You'll need to enforce authentication on client and server. If you're building a React app you're likely doing SPA. Since SPA doesn't route via server you'll need to add logic for "authentication" on the client side routes. How you do that in React I don't know as I don't use that framework.
On the server side the Authorize
attribute on controllers/actions will trigger a challenge if not authenticated. To configure that it depends on the version of the framework you're using. To be honest this is fully documented online so repeating it here isn't that useful. Just read the docs. It is also going to be dependent upon what you're using to authenticate (AD, OpenID, etc).
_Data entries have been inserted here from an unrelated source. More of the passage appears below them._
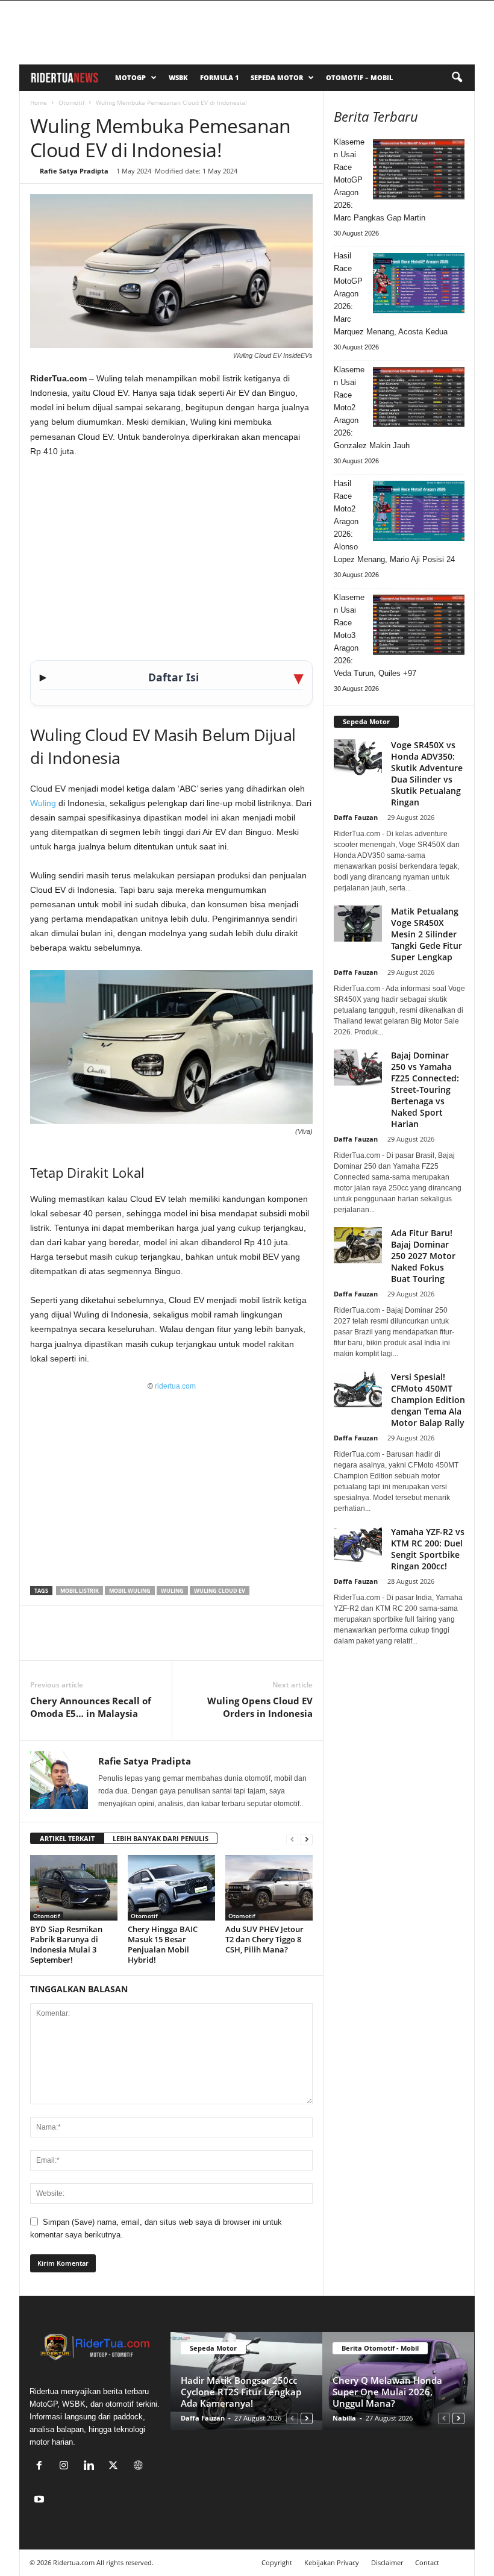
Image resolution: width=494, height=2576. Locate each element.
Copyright (276, 2562)
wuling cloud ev (219, 1591)
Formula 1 (219, 77)
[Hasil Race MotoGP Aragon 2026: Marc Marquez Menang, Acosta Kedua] (418, 283)
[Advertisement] (171, 557)
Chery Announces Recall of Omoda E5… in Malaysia (90, 1707)
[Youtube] (41, 2500)
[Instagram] (66, 2466)
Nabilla (344, 2417)
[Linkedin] (125, 1642)
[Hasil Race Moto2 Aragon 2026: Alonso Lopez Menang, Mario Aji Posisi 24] (418, 511)
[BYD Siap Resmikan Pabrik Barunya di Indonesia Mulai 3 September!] (73, 1887)
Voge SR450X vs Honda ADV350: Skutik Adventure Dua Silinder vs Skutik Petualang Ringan (427, 773)
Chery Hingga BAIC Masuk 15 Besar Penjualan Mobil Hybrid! (163, 1944)
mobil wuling (130, 1591)
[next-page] (307, 1839)
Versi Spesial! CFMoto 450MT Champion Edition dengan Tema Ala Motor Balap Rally (428, 1399)
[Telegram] (153, 1642)
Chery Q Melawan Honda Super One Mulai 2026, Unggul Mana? (387, 2391)
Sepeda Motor (277, 77)
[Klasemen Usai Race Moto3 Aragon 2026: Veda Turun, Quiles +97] (418, 625)
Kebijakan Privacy (331, 2562)
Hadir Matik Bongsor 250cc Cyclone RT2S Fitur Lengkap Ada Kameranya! (241, 2391)
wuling (172, 1591)
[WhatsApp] (98, 1642)
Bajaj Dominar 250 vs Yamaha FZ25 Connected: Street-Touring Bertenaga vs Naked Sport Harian (425, 1089)
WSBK (178, 77)
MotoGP (130, 77)
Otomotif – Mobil (359, 77)
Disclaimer (387, 2562)
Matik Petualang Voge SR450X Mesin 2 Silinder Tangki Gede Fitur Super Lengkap (426, 934)
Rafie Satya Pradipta (74, 170)
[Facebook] (42, 1642)
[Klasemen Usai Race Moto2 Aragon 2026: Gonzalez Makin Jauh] (418, 397)
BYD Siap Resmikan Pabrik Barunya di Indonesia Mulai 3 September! (66, 1944)
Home (38, 102)
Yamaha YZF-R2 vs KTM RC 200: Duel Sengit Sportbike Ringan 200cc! (427, 1549)
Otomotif (71, 102)
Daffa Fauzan (356, 817)
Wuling (43, 803)
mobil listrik (79, 1591)
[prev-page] (292, 1839)
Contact (427, 2562)
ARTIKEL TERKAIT (67, 1838)
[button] (456, 77)
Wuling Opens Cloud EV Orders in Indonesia (260, 1707)
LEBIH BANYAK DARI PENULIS (160, 1838)
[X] (70, 1642)
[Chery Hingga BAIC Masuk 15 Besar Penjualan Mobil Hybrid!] (171, 1887)
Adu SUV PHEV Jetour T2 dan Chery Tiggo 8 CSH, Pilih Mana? (264, 1939)
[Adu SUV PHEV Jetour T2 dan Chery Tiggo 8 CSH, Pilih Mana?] (269, 1887)
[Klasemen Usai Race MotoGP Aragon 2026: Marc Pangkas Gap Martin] (418, 169)
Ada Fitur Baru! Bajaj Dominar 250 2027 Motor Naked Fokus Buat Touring (423, 1255)
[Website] (139, 2466)
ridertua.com (175, 1386)
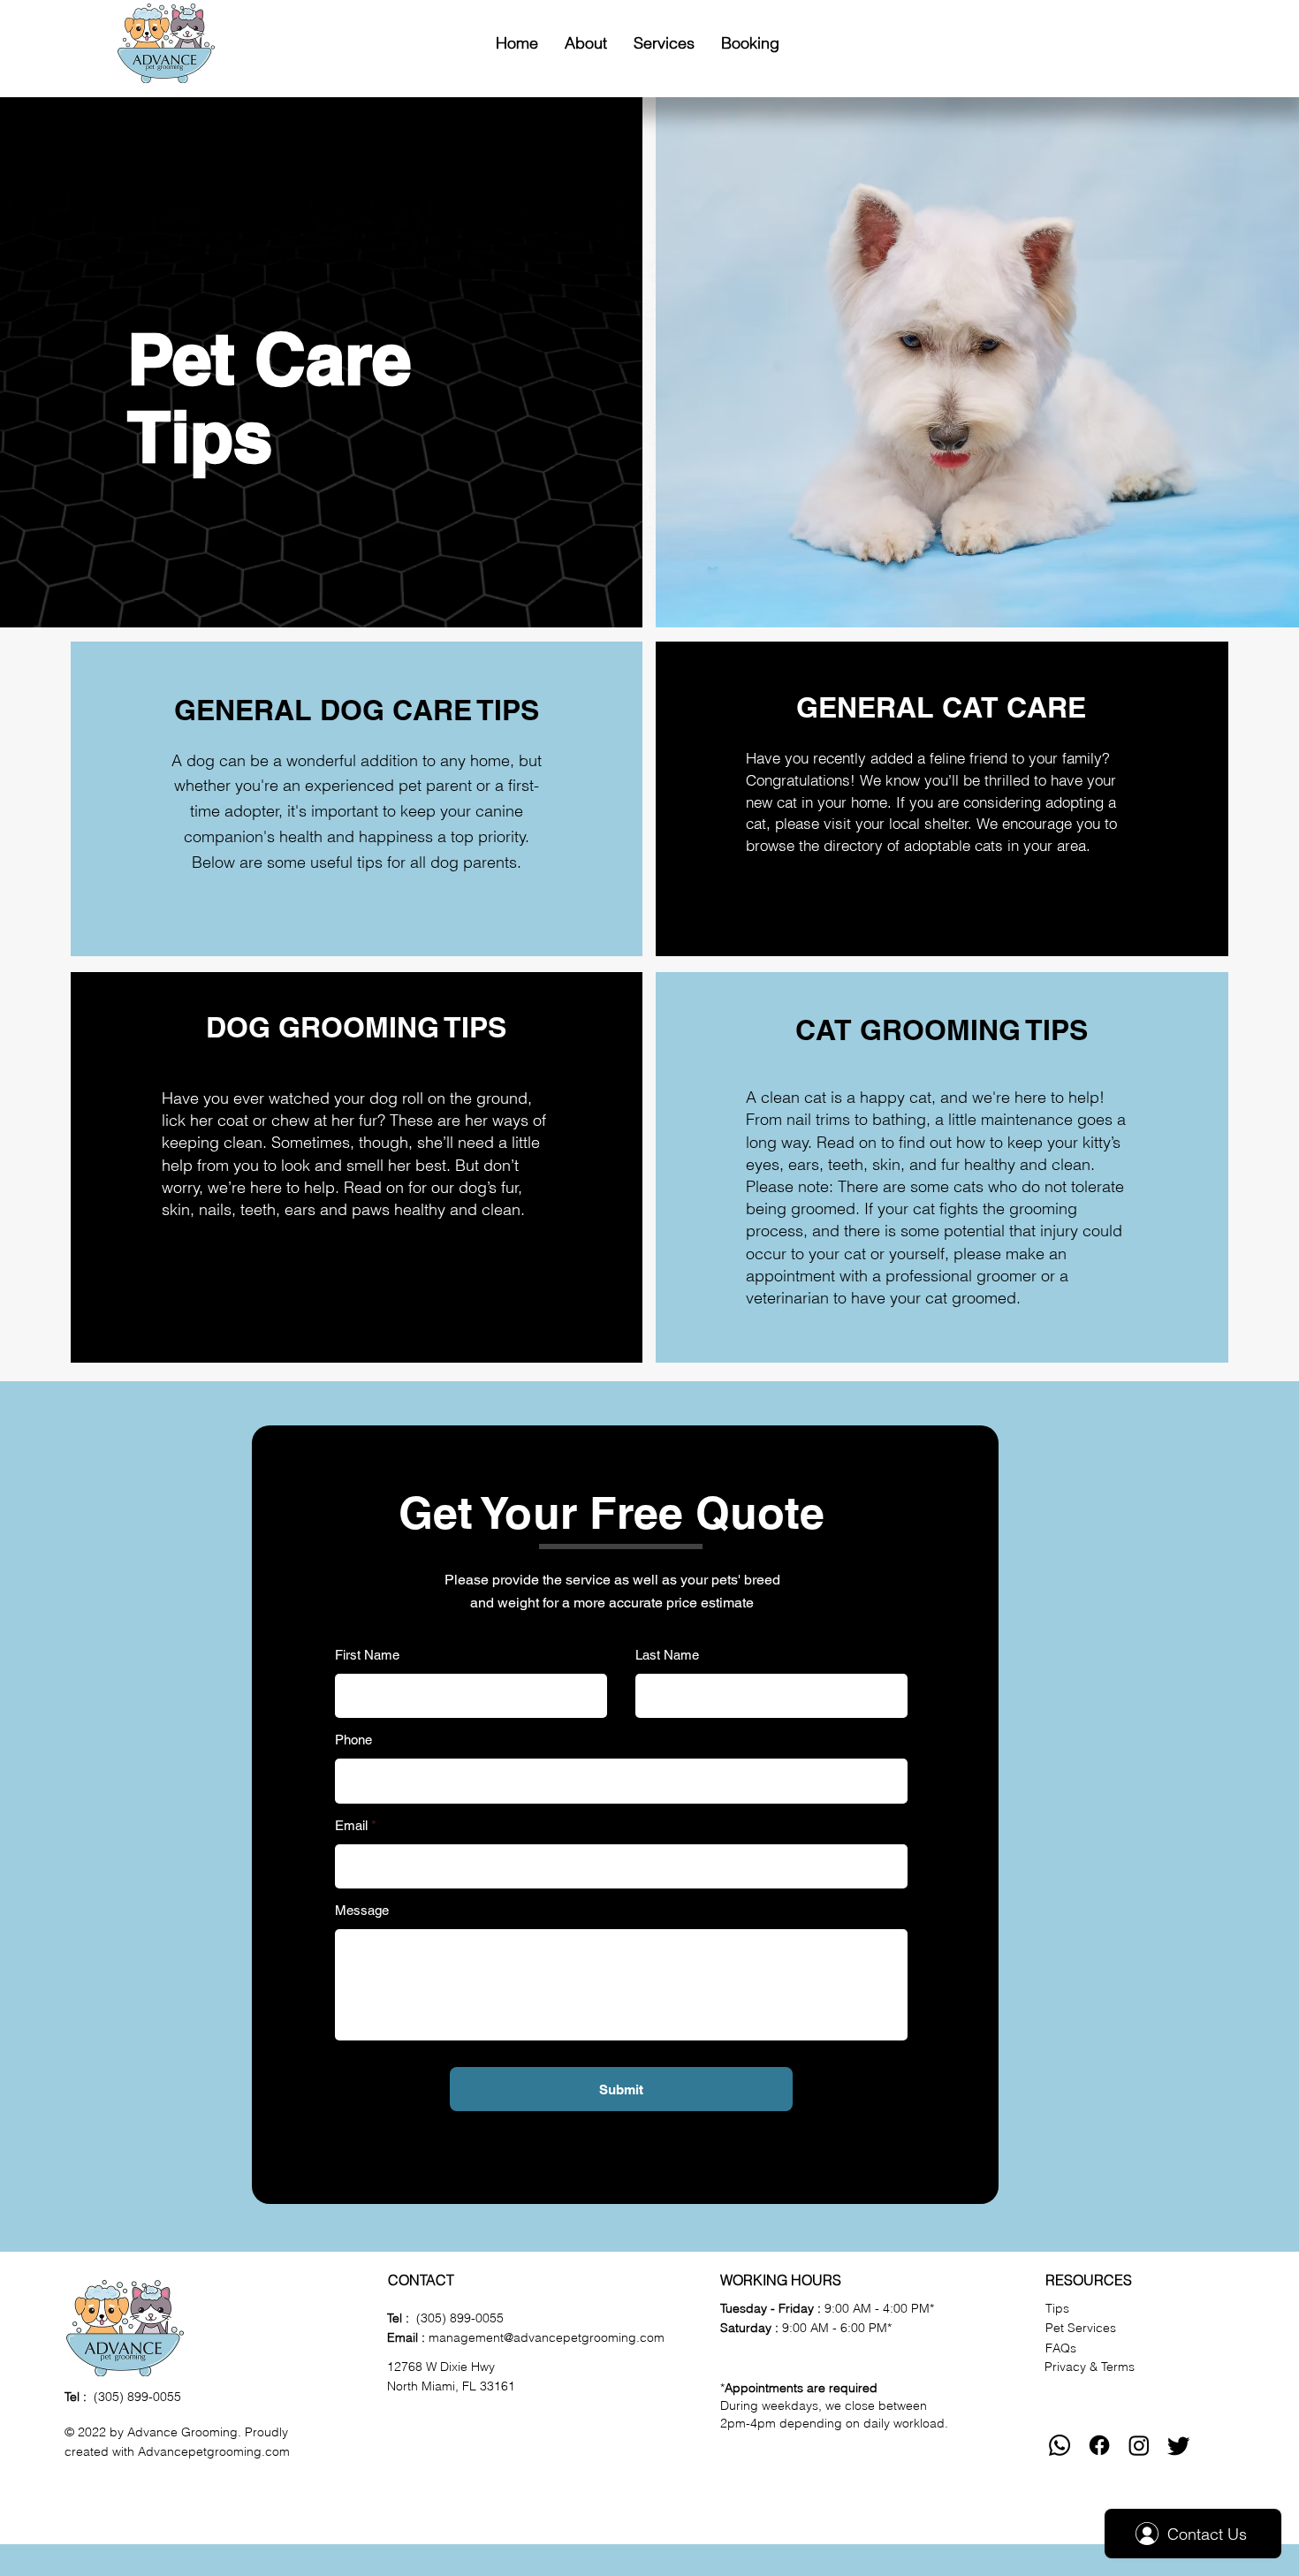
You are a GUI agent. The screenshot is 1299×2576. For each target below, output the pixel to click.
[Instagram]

The easiest way to get the server side code is to create a new ASP.NET Core app using the same template and version that your actual app is using. As part of the creation it has an option to use authentication. Select that option and to use individual accounts. It'll auto-generate the necessary code. That code will reside in startup.cs
. Within the Startup
class are the 2 Configure
methods. The Configure
method sets up the middleware and adds authentication/authorization via UseAuthentication
and UseAuthorization
. IIRC these don't have to be modified and can be dropped into your actual app.
The ConfigureServices
method is what configures things and will also have a call to configure the authentication. It is here that you'll specify what authentication you use (OpenID, AD, etc) and configure the provider. It is within the (authentication type-specific) options passed to the configuration method where you'll specify things like redirect URL, cookie names, etc. Refer to the docs for the provider you're using as to what all the options mean. OpenID is pretty consistent but other providers probably use different terminology.